Exercise goal
Only the lines that contain the string "computer" belong in the answer; pull them from the records.

*** Opening of Provided data ***

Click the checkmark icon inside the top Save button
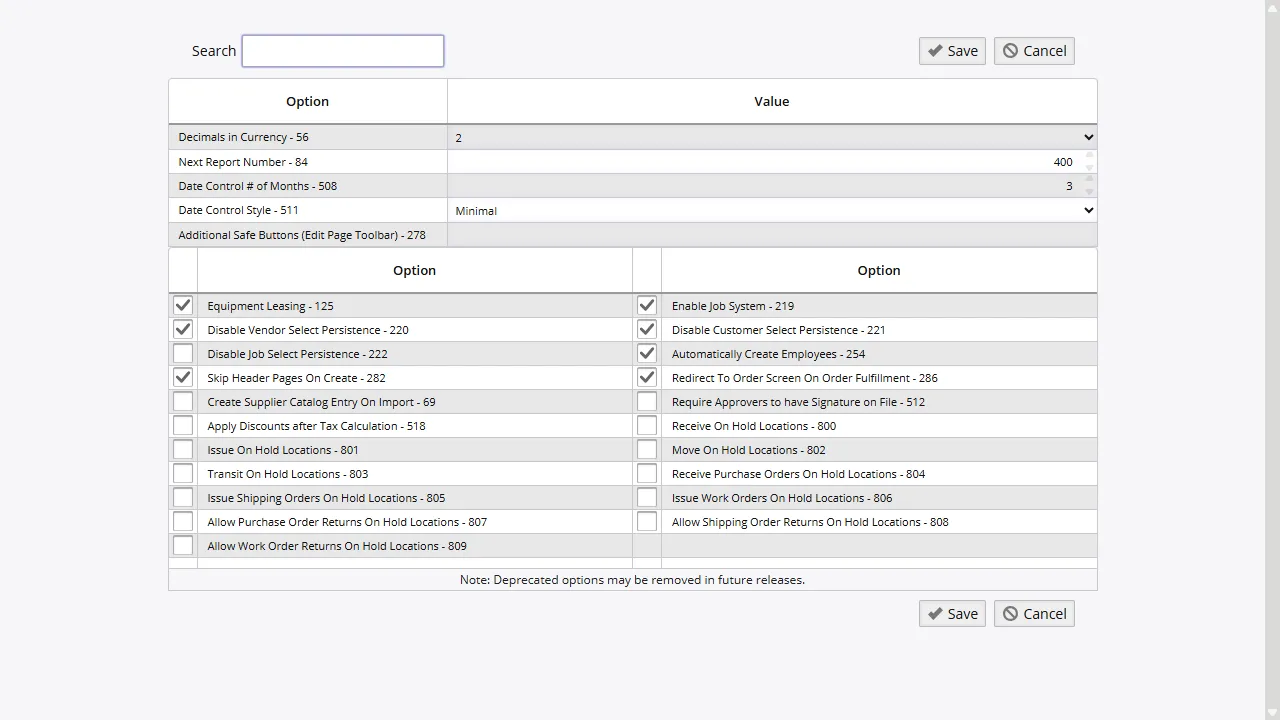The height and width of the screenshot is (720, 1280). pyautogui.click(x=936, y=50)
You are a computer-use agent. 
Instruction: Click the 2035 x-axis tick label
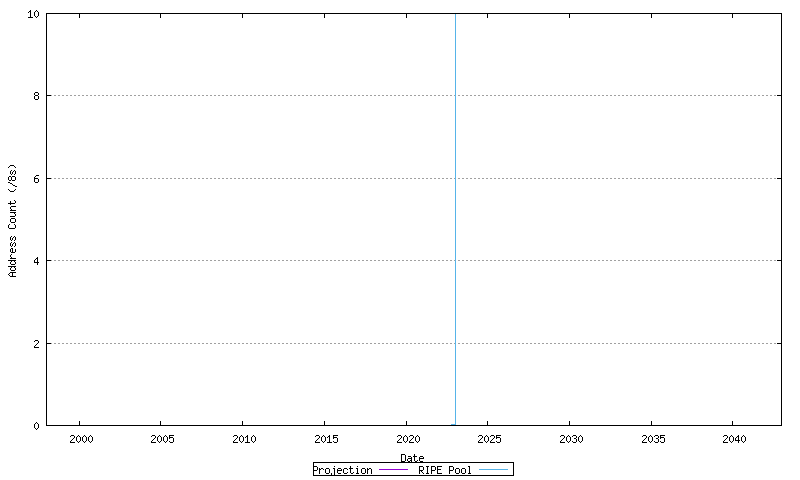[x=652, y=439]
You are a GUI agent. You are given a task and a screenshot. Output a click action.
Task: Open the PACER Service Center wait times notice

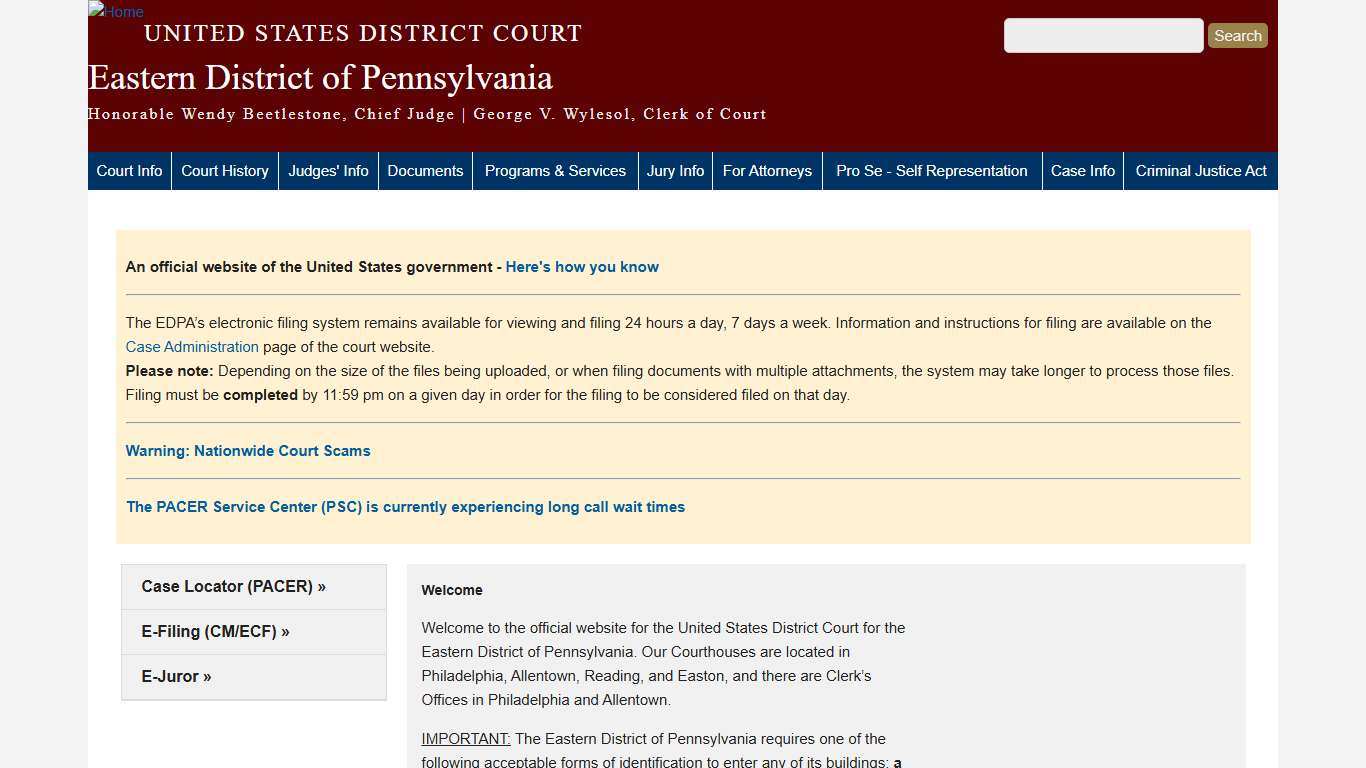pyautogui.click(x=405, y=507)
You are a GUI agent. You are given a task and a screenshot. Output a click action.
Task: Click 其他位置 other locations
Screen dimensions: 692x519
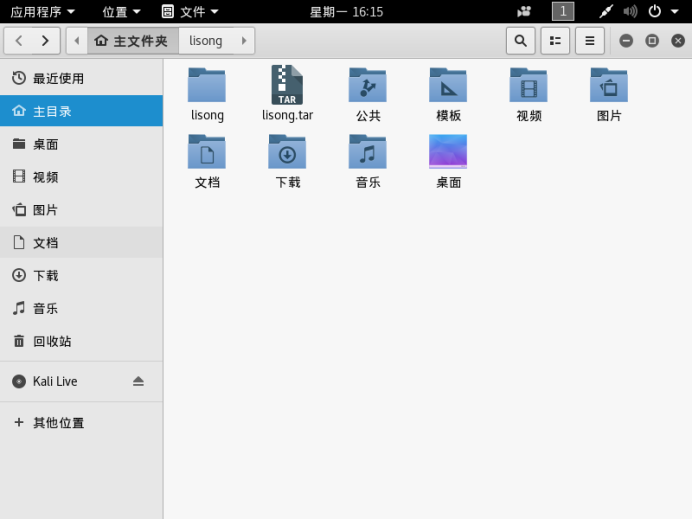[x=58, y=423]
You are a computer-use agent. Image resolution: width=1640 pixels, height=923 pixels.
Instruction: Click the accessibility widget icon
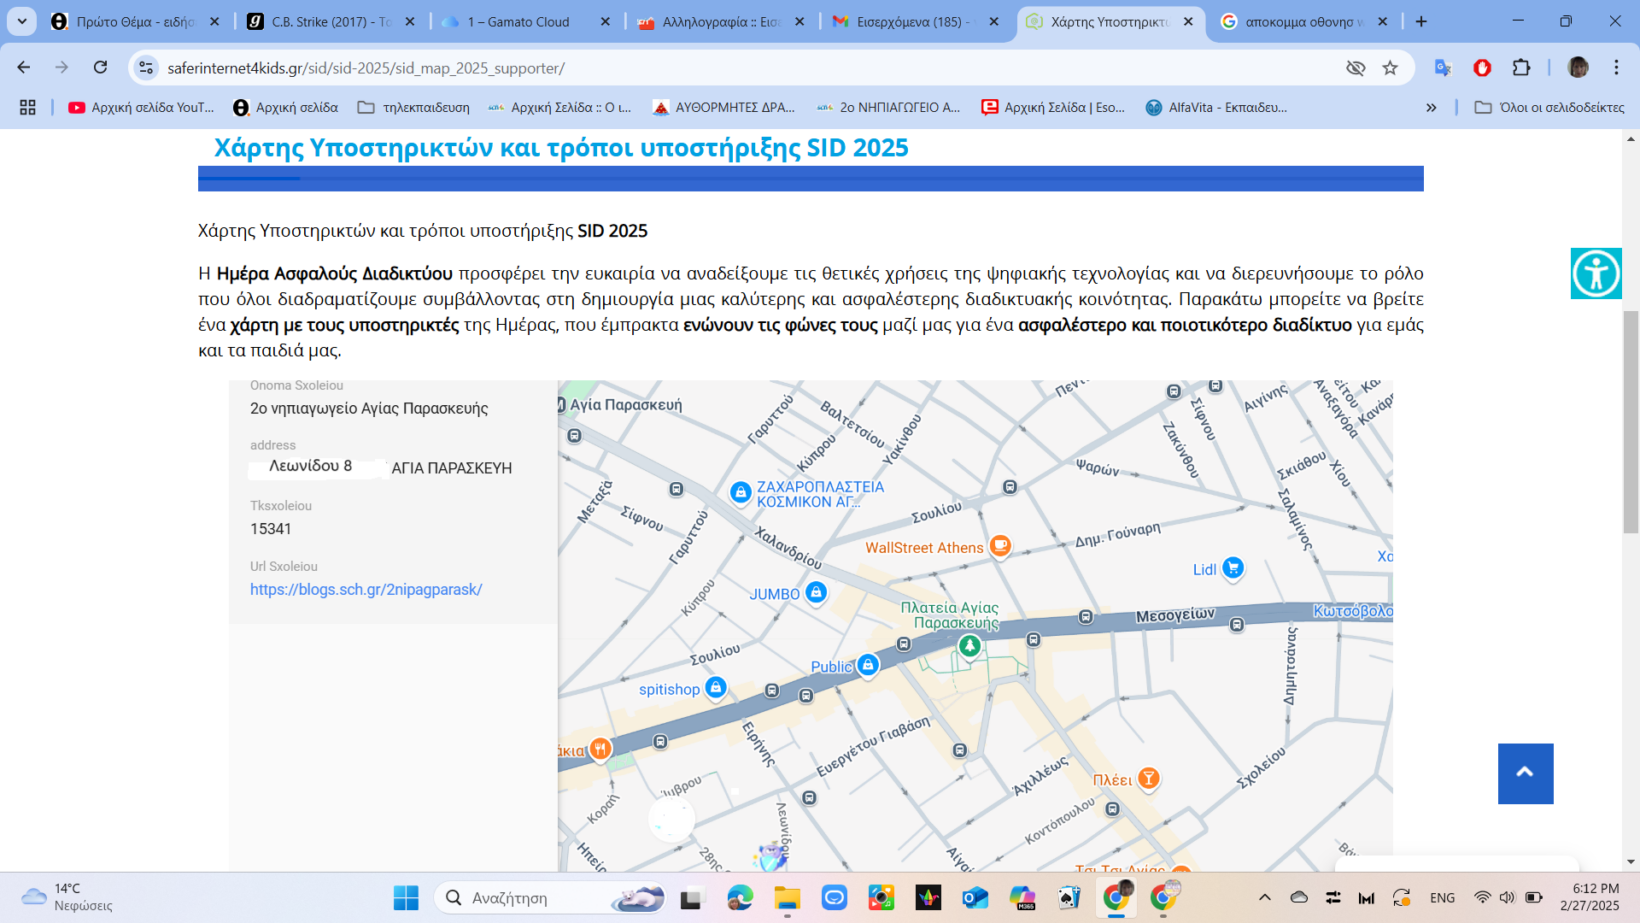[1595, 273]
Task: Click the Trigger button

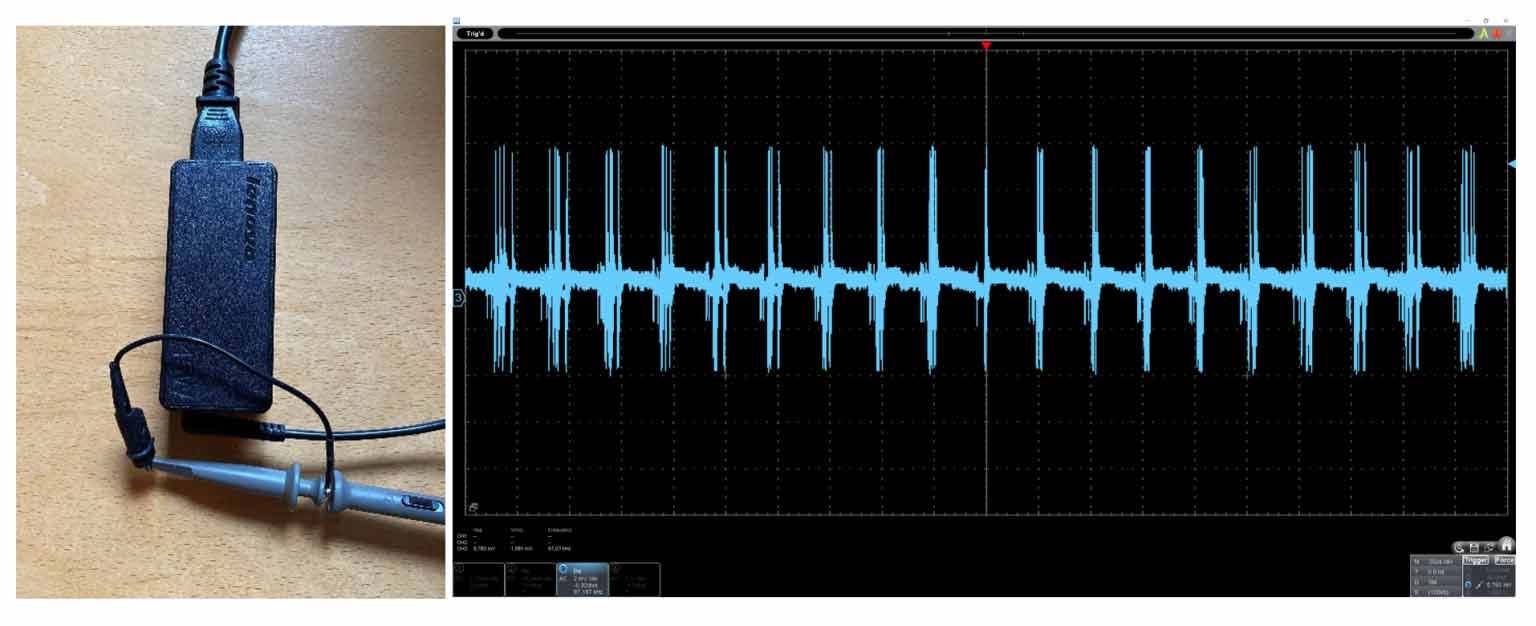Action: point(1477,561)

*** Close of Provided data ***

Result below
You are a computer-use agent. 
You are a computer-use agent. Image resolution: width=1640 pixels, height=923 pixels.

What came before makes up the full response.